Unlike the old version, the Nero Linux 3 front end looks the same as that of Nero's Windows application, so users who are familiar with Nero for Windows shouldn't have any problems using it on Linux as well.
When you start Nero (see Figure 1) you're asked for a type of compilation do you want to burn. Your choices include data, audio, mixed mode, and boot CDs, with support for multisession CDs, and there are several more choices for DVDs. When specifying a disc to burn you can give your disc a name and choose your burn speed.
In the next step you choose the files that you want to write on your disc by dragging and dropping them from a pane on the right that represents the files on your system to the left pane, which represent the blank disc. However, you can drag and drop only one file at a time; you can't select multiple files to drag to the disc area pane at the same time. The only way to transfer a lot of files is to put them in one folder and drag and drop that folder to the new compilation. Nor can you select multiple files and choose copy from the menu -- when you use the paste command, it will only paste the latest file selected. This seems like a bug, since both drag and drop and cut and paste worked fine in the previous version of Nero Linux. This is a big minus.

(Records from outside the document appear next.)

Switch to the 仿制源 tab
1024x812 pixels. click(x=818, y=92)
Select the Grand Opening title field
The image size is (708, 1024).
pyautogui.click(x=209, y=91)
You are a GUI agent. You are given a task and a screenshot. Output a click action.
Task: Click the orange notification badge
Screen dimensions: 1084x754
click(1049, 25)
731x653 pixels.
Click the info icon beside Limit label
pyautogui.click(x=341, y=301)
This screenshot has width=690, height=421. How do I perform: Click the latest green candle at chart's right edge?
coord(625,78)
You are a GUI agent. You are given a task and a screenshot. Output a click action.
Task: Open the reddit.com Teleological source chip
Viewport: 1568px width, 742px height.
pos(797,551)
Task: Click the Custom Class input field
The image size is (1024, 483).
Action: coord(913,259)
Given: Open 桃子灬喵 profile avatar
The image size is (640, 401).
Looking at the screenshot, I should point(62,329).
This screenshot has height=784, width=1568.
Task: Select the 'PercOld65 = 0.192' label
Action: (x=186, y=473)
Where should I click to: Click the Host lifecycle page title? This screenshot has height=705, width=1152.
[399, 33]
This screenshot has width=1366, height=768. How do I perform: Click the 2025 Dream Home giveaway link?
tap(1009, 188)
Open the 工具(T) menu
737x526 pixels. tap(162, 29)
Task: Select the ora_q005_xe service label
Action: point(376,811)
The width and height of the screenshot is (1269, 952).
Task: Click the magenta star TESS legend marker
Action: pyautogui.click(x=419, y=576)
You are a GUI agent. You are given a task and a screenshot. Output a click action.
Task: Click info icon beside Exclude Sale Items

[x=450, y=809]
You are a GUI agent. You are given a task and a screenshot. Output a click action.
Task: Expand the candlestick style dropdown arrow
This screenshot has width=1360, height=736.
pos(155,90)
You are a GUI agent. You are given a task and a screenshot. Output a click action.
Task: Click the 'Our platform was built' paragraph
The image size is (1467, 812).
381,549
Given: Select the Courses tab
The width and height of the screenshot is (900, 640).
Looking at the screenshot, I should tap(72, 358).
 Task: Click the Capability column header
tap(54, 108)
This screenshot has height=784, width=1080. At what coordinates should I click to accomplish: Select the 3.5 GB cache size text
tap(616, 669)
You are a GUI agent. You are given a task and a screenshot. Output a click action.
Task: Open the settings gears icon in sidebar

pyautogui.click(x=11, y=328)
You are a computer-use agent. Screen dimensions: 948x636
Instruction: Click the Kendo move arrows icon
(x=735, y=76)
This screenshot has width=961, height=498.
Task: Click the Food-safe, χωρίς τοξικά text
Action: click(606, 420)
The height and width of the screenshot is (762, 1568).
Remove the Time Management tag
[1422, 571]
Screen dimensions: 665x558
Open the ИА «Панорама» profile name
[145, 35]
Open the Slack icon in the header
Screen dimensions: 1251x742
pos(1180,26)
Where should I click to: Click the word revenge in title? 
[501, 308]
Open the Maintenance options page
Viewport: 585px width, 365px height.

The Nero application seems a bit slower than the previous version (and slower than K3b or GnomeBaker, two popular open source CD burners for Linux, as well). Testing on the same hardware, menus are slower to appear.
When you have all the files that you want to burn in place, click on the Burn button on the main toolbar. You can than choose final options like writing speed, number of copies, if you wish to verify written data, a name for your new compilation, and more. Click the Burn button again to begin the writing process.
Writing audio CDs works out of the box. In the previous release of Nero, you had to have the mpg123 package installed in order to write audio CDs -- not anymore. File encoding speed and burn times are comparable to those of K3b and GnomeBaker. However, it took Nero about 5 minutes to stop writing a DVD from the moment I canceled a burn. By contrast, K3b and GnomeBaker stops the burning process immediately.
You can download and try a fully functional Nero Linux 3 for 30 days for free. If you decide to keep Nero Linux 3, a serial number costs $25.
Compared with K3b and GnomeBaker, Nero Linux 3 has it all, from creating data and music CD and DVDs to burning ISO images to writing on Blue-Ray and HD DVD -- and Nero can run on 64-bit machines. Its price is reasonable if you need to burn Blue-Ray and HD DVD disks and you don't wish to wait for K3b or GnomeBaker to implement support for those formats.